Source text:
□ □ □
The probes turn the two largest substrate assumptions into green/red CI facts
before any cache work begins.
* test(engine): regression for cross-type id-collision in indexed traversal
A node id is unique only within a type, so a Person and a Company can share an
id string. A variable-length traversal over a cross-type edge (WorksAt) must
structurally stop after one hop. This test builds a graph where 'shared' is both
a Person and a Company id and asserts worksAt{1,2} returns only the one-hop
company. It fails today: the indexed path's single string interner de-interns
the hop-1 Company id back to the colliding Person id and runs a hop-2 scan that
matches that Person's edges, emitting a spurious second-hop company (indexed
["other","shared"] vs csr ["shared"]).
* fix(engine): structurally cap cross-type Expand at one hop
A cross-type edge cannot chain (e.g. a Company is not a WorksAt source), so a
variable-length traversal over one is structurally single-hop. Both traversal
paths now enforce this by capping max hops at 1 when from_type != to_type,
instead of relying on the hop-2 scan returning empty.
That reliance was a correctness hole on the indexed path: it interns every
endpoint string into one dense id space, so a cross-type id-string collision (a
Person and a Company sharing an id) let hop 2 de-intern a destination id back to
the colliding source-type id and match its edges, emitting rows the CSR path
never produces. With the cap the cross-type second-hop scan never runs, so the
shared interner can no longer alias across types. Turns the regression test
green (indexed == csr == ["shared"]).
* perf(engine): set-oriented filtered anti-join, remove per-row dispatch
execute_anti_join's filtered slow path sliced the outer batch to one row at a
time and re-ran the inner pipeline per row, so each 1-row inner Expand dispatched
to the indexed path — one Lance scan per outer row, while the CSR realized up
front sat unused.
□ □ □
Material:
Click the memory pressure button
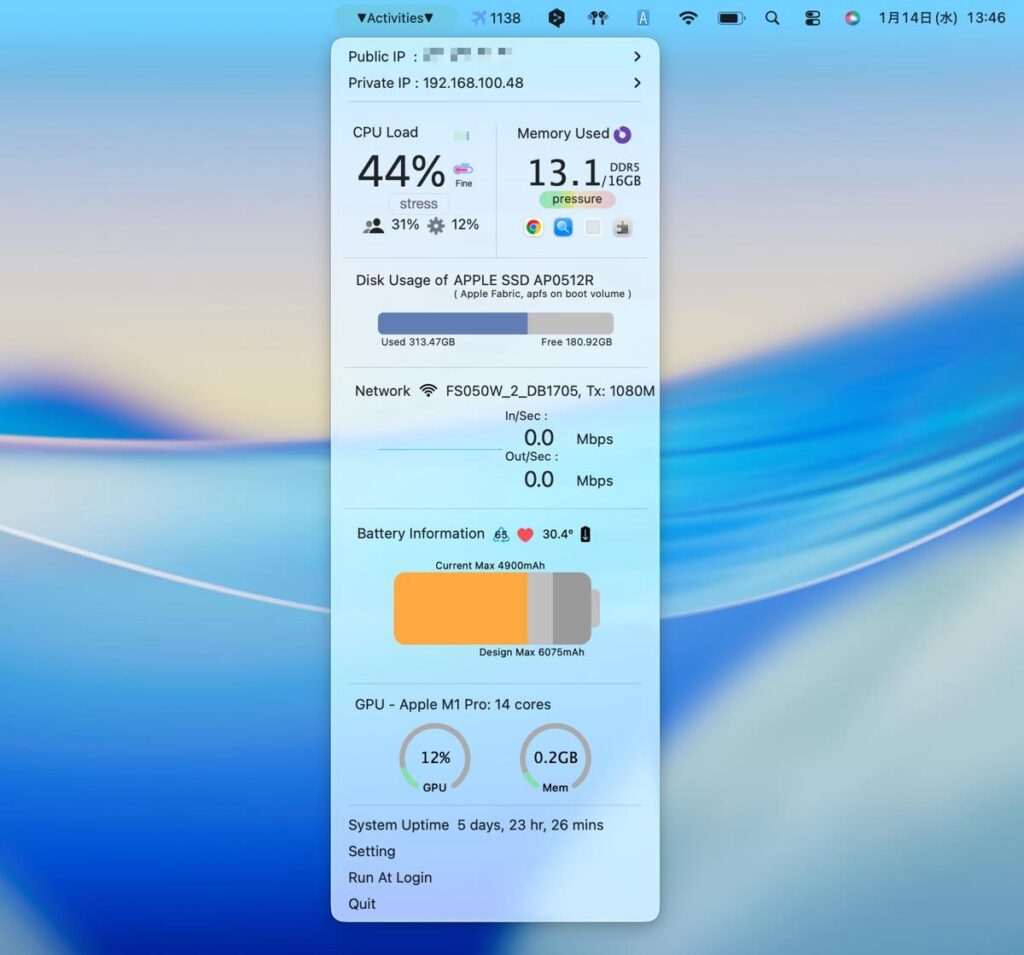Viewport: 1024px width, 955px height. tap(577, 199)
□ □ □
Directions:
**a)** List every entry heading in the commit notes above that begins with an asterisk, each in full.
**b)** Return the passage of the commit notes above starting at "That reliance was" and ending at "front sat unused.", copied word for word.

Outputs by task:
**a)**
test(engine): regression for cross-type id-collision in indexed traversal
fix(engine): structurally cap cross-type Expand at one hop
perf(engine): set-oriented filtered anti-join, remove per-row dispatch

**b)**
That reliance was a correctness hole on the indexed path: it interns every
endpoint string into one dense id space, so a cross-type id-string collision (a
Person and a Company sharing an id) let hop 2 de-intern a destination id back to
the colliding source-type id and match its edges, emitting rows the CSR path
never produces. With the cap the cross-type second-hop scan never runs, so the
shared interner can no longer alias across types. Turns the regression test
green (indexed == csr == ["shared"]).
* perf(engine): set-oriented filtered anti-join, remove per-row dispatch
execute_anti_join's filtered slow path sliced the outer batch to one row at a
time and re-ran the inner pipeline per row, so each 1-row inner Expand dispatched
to the indexed path — one Lance scan per outer row, while the CSR realized up
front sat unused.